Journal of Theoretical Medicine
Volume 4 (2002), Issue 2, Pages 147-155
doi:10.1080/1027366021000003289

A New Mathematical Model for Assessing Therapeutic Strategies for HIV Infection

1Department of Mathematics, University of Manitoba, Winnipeg, Manitoba, R3T 2N2, Canada
2The Center for HIV/STDs and Infectious Diseases, The University of North Carolina, Chapel Hill, NC 27599, USA
3Cadham Provincial Laboratory, University of Manitoba, Winnipeg, Manitoba, R3E 0W3, Canada
4Department of Medical Microbiology, University of Manitoba, Winnipeg, Manitoba, R3E 0W3, Canada

Accepted 15 December 2001

Copyright © 2002 Hindawi Publishing Corporation.

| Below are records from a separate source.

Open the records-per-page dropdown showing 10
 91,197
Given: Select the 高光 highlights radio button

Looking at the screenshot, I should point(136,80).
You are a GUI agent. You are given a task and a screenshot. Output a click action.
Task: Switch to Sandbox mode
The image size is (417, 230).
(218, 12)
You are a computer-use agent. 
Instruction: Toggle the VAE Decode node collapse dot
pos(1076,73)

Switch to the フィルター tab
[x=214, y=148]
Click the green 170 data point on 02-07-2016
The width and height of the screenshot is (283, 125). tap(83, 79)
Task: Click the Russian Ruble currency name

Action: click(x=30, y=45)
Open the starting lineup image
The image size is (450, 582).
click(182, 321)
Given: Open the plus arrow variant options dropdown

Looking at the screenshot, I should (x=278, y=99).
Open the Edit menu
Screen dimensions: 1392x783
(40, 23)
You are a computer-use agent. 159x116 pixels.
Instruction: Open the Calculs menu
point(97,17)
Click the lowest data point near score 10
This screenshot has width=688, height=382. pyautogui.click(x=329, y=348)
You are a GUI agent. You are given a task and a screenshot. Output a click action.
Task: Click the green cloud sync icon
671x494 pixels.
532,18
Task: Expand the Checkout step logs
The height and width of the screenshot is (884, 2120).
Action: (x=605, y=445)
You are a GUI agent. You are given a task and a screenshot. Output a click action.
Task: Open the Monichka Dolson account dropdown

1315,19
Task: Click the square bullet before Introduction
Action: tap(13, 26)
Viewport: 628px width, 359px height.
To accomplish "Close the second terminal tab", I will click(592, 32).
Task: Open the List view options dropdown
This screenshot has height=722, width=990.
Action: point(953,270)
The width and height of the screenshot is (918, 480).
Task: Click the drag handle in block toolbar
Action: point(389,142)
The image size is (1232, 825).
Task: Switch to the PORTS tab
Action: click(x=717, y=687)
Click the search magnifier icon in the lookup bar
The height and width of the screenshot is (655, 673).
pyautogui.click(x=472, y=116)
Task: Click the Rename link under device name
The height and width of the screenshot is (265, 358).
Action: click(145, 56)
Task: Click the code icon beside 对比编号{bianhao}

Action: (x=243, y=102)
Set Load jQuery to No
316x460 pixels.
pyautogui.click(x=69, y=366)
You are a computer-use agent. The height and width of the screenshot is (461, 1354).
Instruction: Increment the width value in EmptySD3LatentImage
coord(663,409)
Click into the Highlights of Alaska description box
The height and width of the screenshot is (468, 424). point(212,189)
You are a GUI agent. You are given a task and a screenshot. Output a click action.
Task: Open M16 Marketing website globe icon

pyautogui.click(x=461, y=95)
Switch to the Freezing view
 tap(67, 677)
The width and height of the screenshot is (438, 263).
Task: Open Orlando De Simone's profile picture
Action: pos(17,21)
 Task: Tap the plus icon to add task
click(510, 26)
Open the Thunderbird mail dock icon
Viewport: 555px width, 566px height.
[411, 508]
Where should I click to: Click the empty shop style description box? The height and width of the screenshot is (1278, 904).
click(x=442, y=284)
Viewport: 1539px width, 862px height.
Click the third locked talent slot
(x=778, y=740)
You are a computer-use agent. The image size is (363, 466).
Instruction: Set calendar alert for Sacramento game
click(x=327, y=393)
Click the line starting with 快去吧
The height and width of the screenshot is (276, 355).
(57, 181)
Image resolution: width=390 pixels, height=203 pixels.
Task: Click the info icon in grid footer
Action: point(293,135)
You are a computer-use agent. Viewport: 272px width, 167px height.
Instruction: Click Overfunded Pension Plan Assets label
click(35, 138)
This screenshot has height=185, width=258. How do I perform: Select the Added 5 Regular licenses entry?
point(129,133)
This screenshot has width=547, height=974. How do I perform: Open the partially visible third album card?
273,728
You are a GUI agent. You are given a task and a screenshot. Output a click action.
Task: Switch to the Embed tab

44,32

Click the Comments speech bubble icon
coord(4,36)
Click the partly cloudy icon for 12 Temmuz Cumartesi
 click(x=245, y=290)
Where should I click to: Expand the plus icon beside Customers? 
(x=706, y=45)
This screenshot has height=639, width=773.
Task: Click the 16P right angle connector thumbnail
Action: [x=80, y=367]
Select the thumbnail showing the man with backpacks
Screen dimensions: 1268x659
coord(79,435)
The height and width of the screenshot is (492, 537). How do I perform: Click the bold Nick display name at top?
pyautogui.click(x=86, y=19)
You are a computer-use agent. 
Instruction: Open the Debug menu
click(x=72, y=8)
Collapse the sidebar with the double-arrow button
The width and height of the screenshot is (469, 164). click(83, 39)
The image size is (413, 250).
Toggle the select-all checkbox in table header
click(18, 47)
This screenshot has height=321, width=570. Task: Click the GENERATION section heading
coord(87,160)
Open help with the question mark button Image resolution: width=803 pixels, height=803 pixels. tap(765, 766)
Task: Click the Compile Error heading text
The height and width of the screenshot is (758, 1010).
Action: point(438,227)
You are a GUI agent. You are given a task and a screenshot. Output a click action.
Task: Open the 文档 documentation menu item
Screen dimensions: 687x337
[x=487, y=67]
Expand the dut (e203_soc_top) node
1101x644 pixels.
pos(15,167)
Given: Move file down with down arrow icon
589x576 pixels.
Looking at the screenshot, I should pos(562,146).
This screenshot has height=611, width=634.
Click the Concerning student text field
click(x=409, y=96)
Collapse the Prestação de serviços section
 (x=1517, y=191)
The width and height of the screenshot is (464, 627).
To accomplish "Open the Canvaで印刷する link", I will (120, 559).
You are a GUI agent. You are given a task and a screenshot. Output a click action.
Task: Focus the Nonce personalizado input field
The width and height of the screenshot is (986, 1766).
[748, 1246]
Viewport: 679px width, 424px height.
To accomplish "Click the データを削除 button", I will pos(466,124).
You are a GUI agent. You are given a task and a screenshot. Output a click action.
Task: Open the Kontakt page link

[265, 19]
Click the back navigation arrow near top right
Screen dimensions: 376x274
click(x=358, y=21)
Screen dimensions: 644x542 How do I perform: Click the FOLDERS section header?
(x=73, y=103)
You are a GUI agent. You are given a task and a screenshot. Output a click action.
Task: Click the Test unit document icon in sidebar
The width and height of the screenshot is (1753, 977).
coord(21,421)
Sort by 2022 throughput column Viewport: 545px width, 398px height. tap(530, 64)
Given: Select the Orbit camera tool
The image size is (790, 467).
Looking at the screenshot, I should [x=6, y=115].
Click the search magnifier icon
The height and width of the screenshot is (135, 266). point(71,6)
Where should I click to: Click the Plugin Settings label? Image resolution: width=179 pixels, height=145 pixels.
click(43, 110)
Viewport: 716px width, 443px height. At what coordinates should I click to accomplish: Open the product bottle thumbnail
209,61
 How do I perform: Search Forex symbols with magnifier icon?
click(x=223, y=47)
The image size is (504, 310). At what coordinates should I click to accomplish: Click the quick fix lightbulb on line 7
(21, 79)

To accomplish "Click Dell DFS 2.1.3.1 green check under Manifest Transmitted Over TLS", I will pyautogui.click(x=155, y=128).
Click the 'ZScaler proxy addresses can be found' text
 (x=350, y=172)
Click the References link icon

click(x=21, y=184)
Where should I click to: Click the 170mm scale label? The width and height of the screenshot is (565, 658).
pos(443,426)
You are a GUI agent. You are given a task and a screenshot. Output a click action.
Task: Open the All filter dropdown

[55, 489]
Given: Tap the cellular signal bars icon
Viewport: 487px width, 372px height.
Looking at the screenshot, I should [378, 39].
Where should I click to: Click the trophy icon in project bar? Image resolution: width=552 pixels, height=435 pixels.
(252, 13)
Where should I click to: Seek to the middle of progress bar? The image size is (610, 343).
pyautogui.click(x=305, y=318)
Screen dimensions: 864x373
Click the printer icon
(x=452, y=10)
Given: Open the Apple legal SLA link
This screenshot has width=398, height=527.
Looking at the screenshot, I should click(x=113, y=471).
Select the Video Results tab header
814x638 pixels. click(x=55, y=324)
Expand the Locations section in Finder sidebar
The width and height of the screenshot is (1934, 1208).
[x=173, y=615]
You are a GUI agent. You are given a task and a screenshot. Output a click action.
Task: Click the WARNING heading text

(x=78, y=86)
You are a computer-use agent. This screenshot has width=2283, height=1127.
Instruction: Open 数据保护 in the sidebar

This is an open access article distributed under the Creative Commons Attribution License, which permits unrestricted use, distribution, and reproduction in any medium, provided the original work is properly cited.

Abstract

The requirements for the eradication of HIV in infected individuals are unknown. Intermittent administration of the immune activator interleukin-2 (IL-2) in combination with highly-active antiretroviral therapy (HAART) has been suggested as an effective strategy to realize long-term control of HIV replication in vivo. However, potential latent virus reservoirs are considered to be a major impediment in achieving this goal. In this paper, a new mathematical model is designed and used to monitor the interactions between HIV, CD4+ T-cells, CD8+ T-cells, productively infected and latently infected CD4+ T-cells, and to evaluate therapeutic strategies during the first 3 years of HIV infection. The model shows that current anti-HIV therapies, including intermittent IL-2 and HAART, are insufficient in achieving eradication of HIV. However, it suggests that the HIV eradication may indeed be theoretically feasible if such therapy is administered continuously (without interruption) under some specified conditions. These conditions may realistically be achieved using an agent (such as a putative anti-HIV vaccine) that brings about a concomitant increase in the proliferation of HIVspecific CD4+ T- and CD8+ T-cells and the differentiation of CD8+ T-cells into anti-HIV cytotoxic T lymphocytes (CTLs).